TASK PROMPT: Excluding pictures, retype exactly the lines from the one with "You are a computer-use agent." through the end of the records that follow.

EXTRACTED MATERIAL:
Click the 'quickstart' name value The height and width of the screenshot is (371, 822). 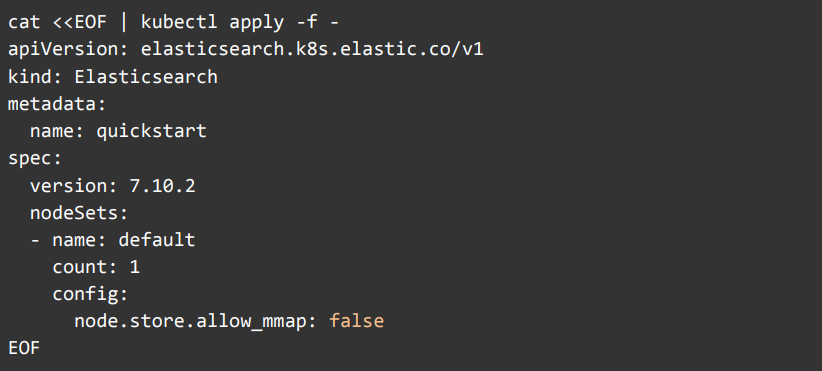[x=152, y=131]
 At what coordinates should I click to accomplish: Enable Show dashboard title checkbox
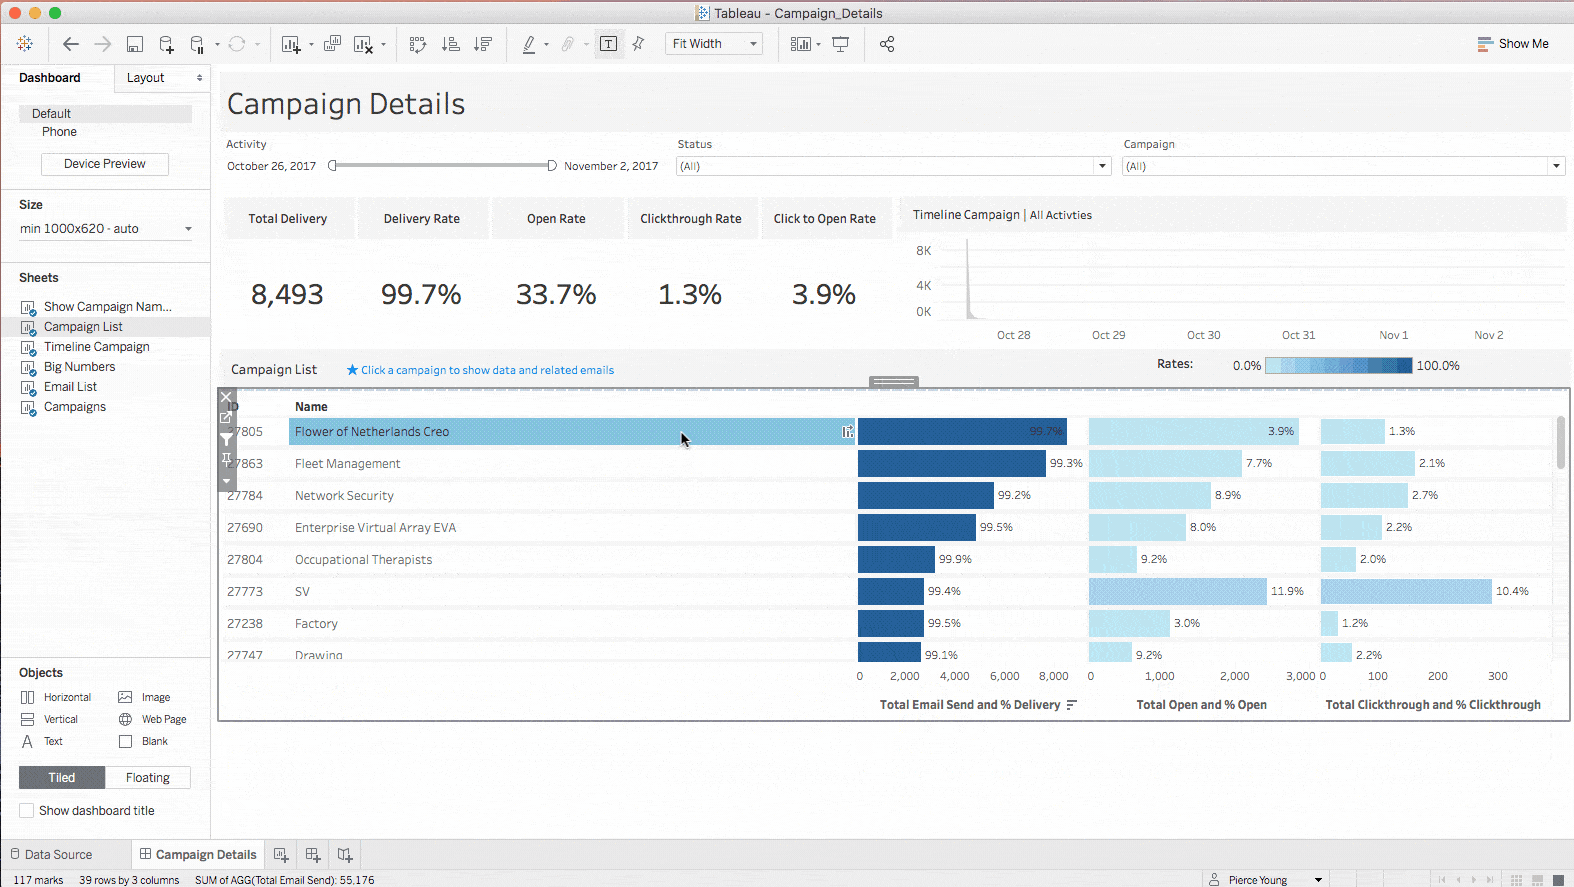pos(27,811)
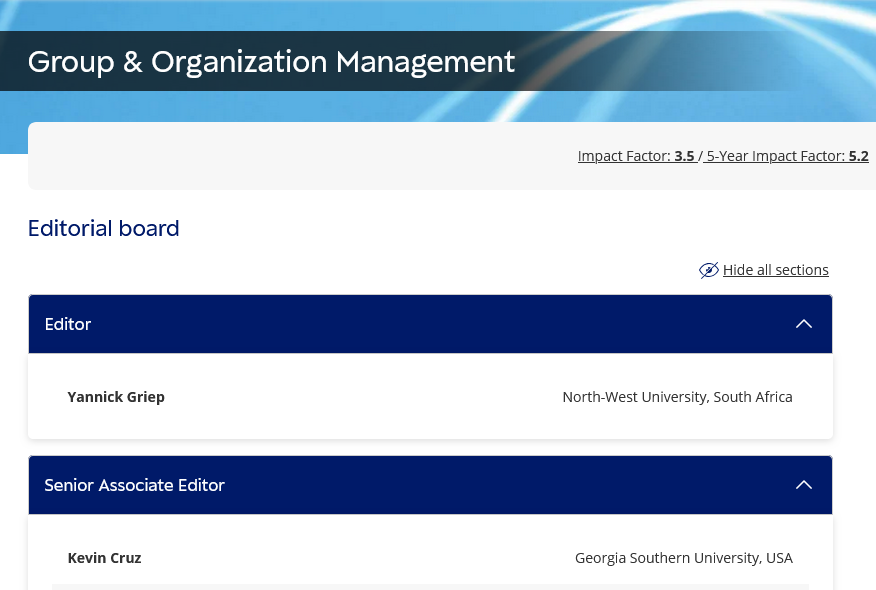876x590 pixels.
Task: Click editor name Kevin Cruz
Action: (104, 558)
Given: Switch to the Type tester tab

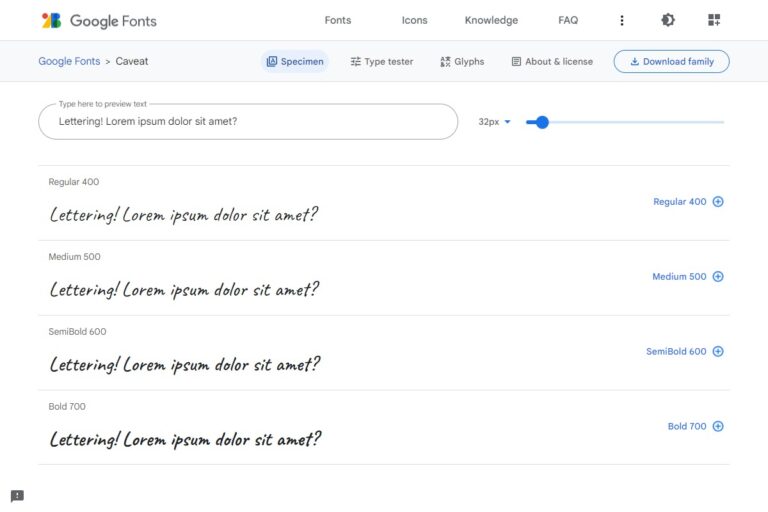Looking at the screenshot, I should pos(382,62).
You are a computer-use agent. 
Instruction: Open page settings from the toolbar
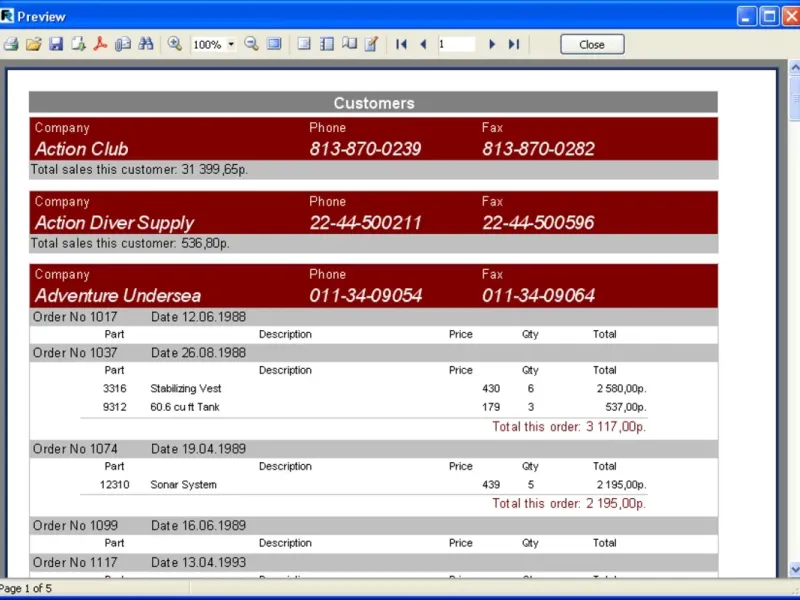349,44
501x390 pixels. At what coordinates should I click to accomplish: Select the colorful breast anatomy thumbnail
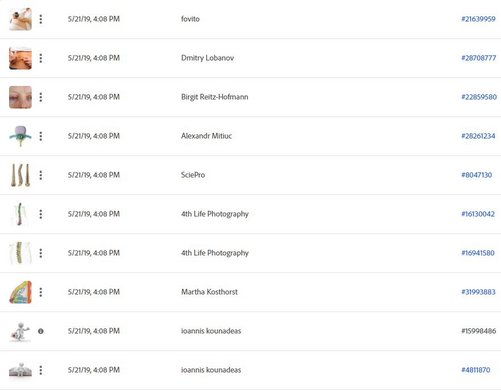tap(20, 292)
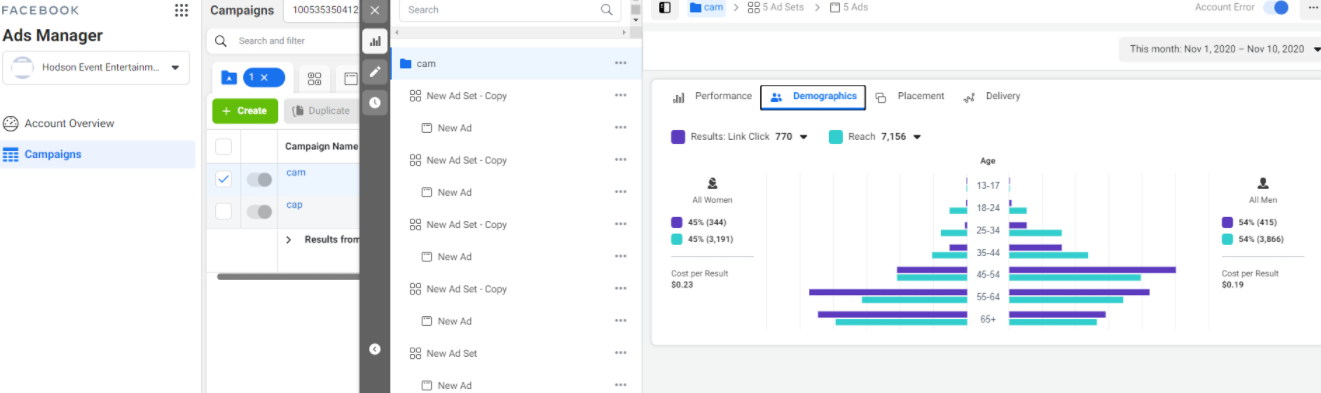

EXPECTED OUTPUT:
You are a computer-use agent. 
Instruction: Open page settings from the toolbar
349,44
501x390 pixels. At what coordinates should I click to accomplish: Select the colorful breast anatomy thumbnail
tap(20, 292)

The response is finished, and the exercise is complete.